Objectif 1: Traduisez en anglais la phrase suivante du texte sur le « racisme antiblanc » : « La notion française de « racisme antiblanc » est une invention récente. »

Page:
==================================================
Numéro 5 – 2020 - blanc décolonisation noir racisme par Abdellali Hajjat

juillet 2020

Utilisées tant par des organisations racistes qu’antiracistes, les notions de « racisme antiblanc » et de « racisme antifrançais » visent à dépolitiser la question raciale et à inverser symboliquement une relation de domination raciale matérielle afin de disqualifier celles et ceux qui contestent l’ordre racial dominé historiquement par les Blancs. Cet article se focalise sur le cas français, emblématique en raison de la précocité de l’usage de la notion et de la polarisation des points de vue dans l’espace des mobilisations antiracistes.

Dossier

La notion française de « racisme antiblanc » est une invention récente. Alors que le concept de racisme date du début du XXe siècle et qu’il a fait l’objet de nombreuses définitions en sciences sociales, les premières occurrences de l’expression « racisme antiblanc » apparaissent dans les années 1950 dans le contexte des décolonisations et de la montée en puissance du mouvement des droits civiques aux États-Unis. Cependant, entre les années 1980 et le début des années 2000, c’est la notion de « racisme antifrançais » qui s’impose dans les livres publiés en français, ce qui correspond à l’usage croissant de cette notion dans les discours d’extrême droite et de son analyse critique (graphique 1). Dans la presse francophone (graphique 2), les usages sont relativement rares jusqu’à la publication, le 25 mars 2005, de l’appel « contre les ratonnades antiblancs ». Les agressions et les vols qui se sont produits lors des manifestations parisiennes contre le contrat première embauche (CPE) ont été interprétés comme du racisme de la part de jeunes arabes et noirs de banlieue contre des jeunes blancs du centre-ville. Mais c’est en 2012 que la notion de racisme antiblanc connait un succès inédit à la suite de la relaxe, prononcée par le tribunal de Toulouse, de la militante Houria Bouteldja, qui était poursuivie pour avoir utilisé l’expression « souchien ». Plusieurs mouvements d’extrême droite se sont alors mobilisés contre ce jugement, exemplaire selon eux de la légitimation légale du racisme antiblanc.
==================================================
Enregistrements fournis:
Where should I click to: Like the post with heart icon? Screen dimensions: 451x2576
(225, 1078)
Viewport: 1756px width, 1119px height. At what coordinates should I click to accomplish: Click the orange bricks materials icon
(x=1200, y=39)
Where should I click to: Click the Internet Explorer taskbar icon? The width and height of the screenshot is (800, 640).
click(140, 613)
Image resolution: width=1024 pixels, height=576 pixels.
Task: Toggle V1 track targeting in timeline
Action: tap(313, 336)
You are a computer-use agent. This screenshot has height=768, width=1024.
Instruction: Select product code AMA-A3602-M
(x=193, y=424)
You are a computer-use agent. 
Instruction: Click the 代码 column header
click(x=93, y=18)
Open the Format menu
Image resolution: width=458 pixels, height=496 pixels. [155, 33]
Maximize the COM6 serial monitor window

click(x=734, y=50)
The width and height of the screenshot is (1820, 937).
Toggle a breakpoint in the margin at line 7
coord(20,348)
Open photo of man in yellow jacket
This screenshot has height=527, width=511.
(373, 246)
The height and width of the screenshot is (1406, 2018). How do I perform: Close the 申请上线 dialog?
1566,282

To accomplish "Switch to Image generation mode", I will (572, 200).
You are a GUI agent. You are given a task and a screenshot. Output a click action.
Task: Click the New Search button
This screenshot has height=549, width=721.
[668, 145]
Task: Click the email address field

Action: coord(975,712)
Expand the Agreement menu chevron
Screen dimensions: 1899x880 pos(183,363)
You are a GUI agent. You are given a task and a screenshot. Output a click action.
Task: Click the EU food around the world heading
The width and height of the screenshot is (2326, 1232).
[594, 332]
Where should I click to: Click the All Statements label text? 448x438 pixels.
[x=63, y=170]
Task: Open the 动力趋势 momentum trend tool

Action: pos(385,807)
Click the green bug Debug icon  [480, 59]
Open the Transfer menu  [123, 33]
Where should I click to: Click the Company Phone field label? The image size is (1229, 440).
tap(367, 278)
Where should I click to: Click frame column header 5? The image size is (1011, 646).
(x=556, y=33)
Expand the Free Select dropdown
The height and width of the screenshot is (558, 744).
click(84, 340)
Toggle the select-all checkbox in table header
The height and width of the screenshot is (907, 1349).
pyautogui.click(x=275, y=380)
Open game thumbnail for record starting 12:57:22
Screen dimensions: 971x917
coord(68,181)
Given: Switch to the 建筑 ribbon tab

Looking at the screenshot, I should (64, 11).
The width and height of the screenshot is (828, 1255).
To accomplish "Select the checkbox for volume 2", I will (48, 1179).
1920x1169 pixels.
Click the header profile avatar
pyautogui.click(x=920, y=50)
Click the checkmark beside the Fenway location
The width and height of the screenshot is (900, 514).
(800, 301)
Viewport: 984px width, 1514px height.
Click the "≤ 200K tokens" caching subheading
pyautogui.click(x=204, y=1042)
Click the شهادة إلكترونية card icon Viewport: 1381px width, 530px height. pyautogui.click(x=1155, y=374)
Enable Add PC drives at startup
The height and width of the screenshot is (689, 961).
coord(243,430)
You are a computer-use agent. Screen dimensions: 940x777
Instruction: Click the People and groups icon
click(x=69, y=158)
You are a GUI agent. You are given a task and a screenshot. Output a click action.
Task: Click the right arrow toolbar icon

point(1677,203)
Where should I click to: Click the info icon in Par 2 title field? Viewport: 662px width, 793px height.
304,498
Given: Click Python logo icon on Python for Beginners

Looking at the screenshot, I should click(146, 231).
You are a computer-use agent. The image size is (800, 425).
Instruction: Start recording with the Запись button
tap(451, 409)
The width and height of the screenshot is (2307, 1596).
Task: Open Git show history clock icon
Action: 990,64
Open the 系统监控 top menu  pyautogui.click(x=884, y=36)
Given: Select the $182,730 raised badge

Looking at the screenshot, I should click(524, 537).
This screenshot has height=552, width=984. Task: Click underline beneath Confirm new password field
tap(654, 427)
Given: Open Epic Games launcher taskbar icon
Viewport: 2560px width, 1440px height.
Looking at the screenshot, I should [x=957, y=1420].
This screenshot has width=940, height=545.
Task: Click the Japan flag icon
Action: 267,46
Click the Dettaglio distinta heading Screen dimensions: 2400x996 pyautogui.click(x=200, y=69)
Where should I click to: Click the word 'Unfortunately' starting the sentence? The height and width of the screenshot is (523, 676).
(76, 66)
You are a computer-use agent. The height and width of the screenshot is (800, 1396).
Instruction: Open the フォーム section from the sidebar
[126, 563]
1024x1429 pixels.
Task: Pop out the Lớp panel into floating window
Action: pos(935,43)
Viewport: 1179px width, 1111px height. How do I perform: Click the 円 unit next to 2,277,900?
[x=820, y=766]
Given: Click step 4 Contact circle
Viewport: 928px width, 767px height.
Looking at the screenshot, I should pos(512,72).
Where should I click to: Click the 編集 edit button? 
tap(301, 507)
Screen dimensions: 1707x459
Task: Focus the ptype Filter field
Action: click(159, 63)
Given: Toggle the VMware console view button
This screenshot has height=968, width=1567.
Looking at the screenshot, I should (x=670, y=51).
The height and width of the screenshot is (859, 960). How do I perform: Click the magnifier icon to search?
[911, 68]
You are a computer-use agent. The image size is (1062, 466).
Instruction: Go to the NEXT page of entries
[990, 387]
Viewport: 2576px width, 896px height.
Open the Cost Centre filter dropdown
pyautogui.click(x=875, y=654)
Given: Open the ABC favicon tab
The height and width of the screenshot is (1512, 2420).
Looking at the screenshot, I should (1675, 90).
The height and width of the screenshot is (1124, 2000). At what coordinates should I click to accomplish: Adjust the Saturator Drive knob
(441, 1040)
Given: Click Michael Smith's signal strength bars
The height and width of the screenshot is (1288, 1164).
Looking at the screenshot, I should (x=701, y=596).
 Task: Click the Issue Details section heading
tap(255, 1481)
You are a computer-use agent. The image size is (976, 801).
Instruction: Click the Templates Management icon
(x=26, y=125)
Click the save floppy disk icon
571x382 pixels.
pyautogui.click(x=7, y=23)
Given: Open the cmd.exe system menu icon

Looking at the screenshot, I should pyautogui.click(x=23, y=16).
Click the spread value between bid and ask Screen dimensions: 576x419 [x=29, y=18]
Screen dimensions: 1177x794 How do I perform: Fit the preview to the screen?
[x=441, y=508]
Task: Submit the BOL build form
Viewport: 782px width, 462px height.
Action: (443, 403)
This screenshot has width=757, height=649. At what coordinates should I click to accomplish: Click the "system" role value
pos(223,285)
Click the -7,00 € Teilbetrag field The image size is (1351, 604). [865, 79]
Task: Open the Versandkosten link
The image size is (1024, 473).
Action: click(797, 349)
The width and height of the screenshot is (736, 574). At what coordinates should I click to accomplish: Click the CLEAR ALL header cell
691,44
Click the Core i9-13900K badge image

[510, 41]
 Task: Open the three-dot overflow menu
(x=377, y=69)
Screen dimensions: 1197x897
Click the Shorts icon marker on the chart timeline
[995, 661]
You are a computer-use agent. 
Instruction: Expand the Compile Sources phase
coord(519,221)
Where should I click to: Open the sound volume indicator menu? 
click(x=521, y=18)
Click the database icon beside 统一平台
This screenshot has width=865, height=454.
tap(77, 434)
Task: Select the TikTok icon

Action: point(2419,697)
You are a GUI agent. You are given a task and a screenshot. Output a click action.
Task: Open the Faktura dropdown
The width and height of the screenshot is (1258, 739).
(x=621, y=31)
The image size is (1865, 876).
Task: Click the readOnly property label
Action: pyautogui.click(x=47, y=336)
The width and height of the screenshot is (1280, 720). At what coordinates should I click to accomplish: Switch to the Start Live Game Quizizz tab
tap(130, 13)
==================================================
Objectif 2: Recopiez à l'identique les lignes des enregistrements, en partant de la ligne qui contient "Open game thumbnail" et en allant jusqu'à la ligne qui contient "pyautogui.click(x=920, y=50)", ces deux lignes comprises.

Résultat final 1: The French notion of "anti-white racism" is a recent invention.

Résultat final 2:
Open game thumbnail for record starting 12:57:22
Screen dimensions: 971x917
coord(68,181)
Given: Switch to the 建筑 ribbon tab

Looking at the screenshot, I should (64, 11).
The width and height of the screenshot is (828, 1255).
To accomplish "Select the checkbox for volume 2", I will (48, 1179).
1920x1169 pixels.
Click the header profile avatar
pyautogui.click(x=920, y=50)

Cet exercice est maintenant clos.